_Texte fourni_
--

Des lance-pierres rudimentaires pendent à une corde, en plein soleil. Le prix sur l’étiquette est de Z$ 25 (US $ 0,50) chacune. L’art d’acheter est d’abord de montrer de l’intérêt pour le produit et puis de commencer à marchander. Vous faites non de la tête et dites que vous n’avez que Z$ 10 (US $ 0,20). Le vendeur vous dit: «Ajoute ZS 5 (US $0,10) et je serai content». Vous répondez: «Pas question!». Finalement, un marché est conclu et le vendeur est satisfait parce qu’il a vendu quelque chose.

Un peu plus loin il y a un étal plein de jeunes plantes médicinales locales, exposées fièrement par son propriétaire. On se demande comment ces plantes peuvent survivre au milieu des exhalaisons des pots d’échappement des centaines de bus qui passent dans ce terminus. Cela témoigne certainement de leur résistance. Quelques pas de plus vers l’intérieur du marché, il y a tout un étalage de récipients en plastique. Une femme vante leurs mérites. L’usage que vous voulez en faire lui est complètement égal, du moment que vous achetiez quelque chose.

«Dar es Salaam»

Face à l’avenue, tout près de la pancarte avec l’inscription: «Bulawayo En Route», vous vous retrouvez dans le coin du marché couramment appelé «Dar es Salaam». Vous y trouvez une bonne paire de souliers, “importés de la Tanzanie”, dit le vendeur. Un coup d’œil à l’étal voisin et vous vous trouvez dans le monde de la haute couture. C’est du moins ce que les vendeurs veulent vous faire croire. Un blouson de cuir porte ce qui ressemble à une étiquette «d’origine», venant du fabricant, mais en regardant de plus près vous remarquez qu’elle a été mal orthographiée — une autre contrefaçon.

--

_Enregistrements de données_
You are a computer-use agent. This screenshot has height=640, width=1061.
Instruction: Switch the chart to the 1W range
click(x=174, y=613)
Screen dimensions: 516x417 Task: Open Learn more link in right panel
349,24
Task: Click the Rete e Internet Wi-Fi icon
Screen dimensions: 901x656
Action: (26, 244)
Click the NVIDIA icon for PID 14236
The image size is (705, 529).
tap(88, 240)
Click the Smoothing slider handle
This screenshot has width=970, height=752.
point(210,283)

--

_Problème à résoudre_
Pouvez-vous écrire la suite du texte sur le marché, à partir de sa dernière phrase ?

_Votre réponse_
Les marchands sont hyper-créatifs et toujours optimistes. J’en remarque un avec, au-dessus de son étal, l’inscription «Ceci est ma maison”. Et c’est vrai. Il m’explique qu’il était venu en ville pour chercher un emploi, mais n’ayant rien trouvé, il s’est décidé à devenir travailleur indépendant. Bien qu’il soit un squatter (la nuit tombante, il jette son matelas par terre derrière sa boutique pour en faire son lit), c’est un homme fier. «Avec vos deux mains et un esprit noble vous ne pouvez mal tourner», dit-il. Par contraste, demandez à un marchand qui a installé sa librairie sur le trottoir, d’où viennent ses livres, sa réponse ressemblera à celle-ci: «Si vous voulez acheter, achetez. Mais ne posez pas de questions; vous pourriez le regretter!».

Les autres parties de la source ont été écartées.